According to the National Alliance on Mental Health (NAMI) and Hispanic Star:
· 18% of Hispanic adults have a mental illness
· Only 34% access mental health treatment
· Treatment barriers are stigma, cost and language
· More than 10 million Latinos in the U.S. reported having a mental illness
· 35.1% of Hispanic or Latino residents received treatment for mental illness.
The goals of the Hispanic outreach initiative are to make all of Grant Halliburton Foundation’s
information, presentations and resources available in Spanish, with information that is culturally relevant and appropriate for people who are Hispanic or who grew up in a Hispanic household. To that end, the Foundation has translated all of its marketing and educational materials into Spanish, updated the information in its brochures and mental health presentations to ensure that they are accurate, and will continue to provide bilingual services to callers on the Here For Texas Mental Health Navigation Line.
Callers to the no-cost Here For Texas Mental Health Navigation Line are connected to a trained mental health navigator who can offer support and information about services and resources in their area. These are trained volunteers who gather pertinent information from the caller regarding their needs. Then, an experienced mental health professional helps to identify specific resources tailored to the caller’s needs within 24 hours. Note: The Mental Health Navigation Line is not a crisis line, but navigators can direct callers to additional crisis resources.
Garcia added, “I want the Hispanic community to start talking about mental health, so they aren’t afraid to reach out for care when someone in the family needs help. From new families immigrating to the U.S. to first-generation Texans, there are so many mental health conditions that go unaddressed. We’re taught to be strong and keep working hard no matter what. Our Hispanic families deserve to be taken care of too, especially in terms of mental health. We want to make sure they have access to information, support and resources.”
Grant Halliburton Foundation works with other trusted Hispanic-serving organizations like The Concilio, Therapy Works Counseling, Bachman Lake Together, Cannenta Center, Community Does It and DFW Hispanic Heritage Ambassadors, among others. As partners, the Foundation provides its services and resources to these organizations. “We hope the Foundation will be the go-to place for mental health questions, information and resources for the Hispanic community,” Garcia said.
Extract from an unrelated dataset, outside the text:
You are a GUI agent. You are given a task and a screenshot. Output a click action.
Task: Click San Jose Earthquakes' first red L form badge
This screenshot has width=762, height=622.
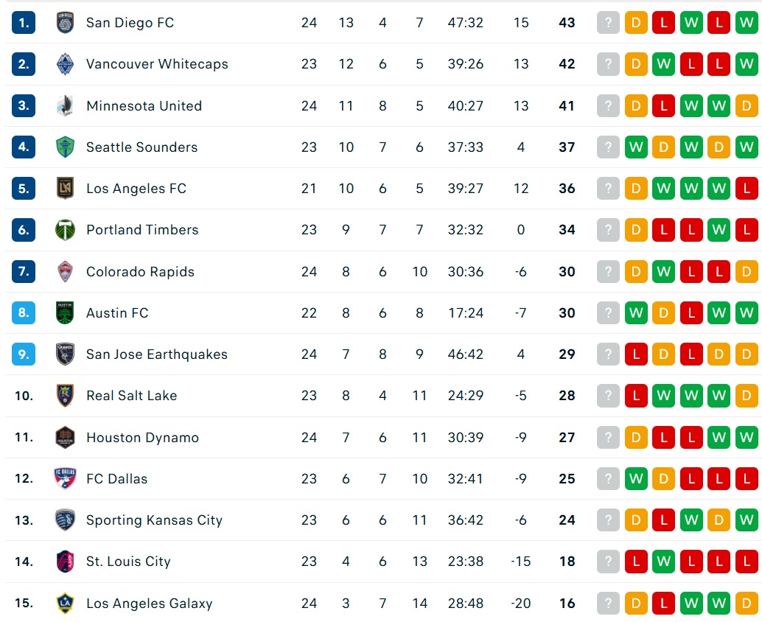tap(636, 354)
Mental illness affects individuals from all walks of life, and suicide rates are rising at alarming levels for many, including Black and Hispanic communities. Garcia remarked, “I’m proud Grant Halliburton Foundation is choosing to lead by example, and I hope that those who look like me and my family members, speak the language, and share the culture will trust us. Our goal is to help them find appropriate help and resources for themselves and their families.”
United HealthCare provided a grant to translate the website. The grant also allowed the Foundation to hire two Hispanic Outreach staff members who are master’s-level social workers and native Spanish speakers.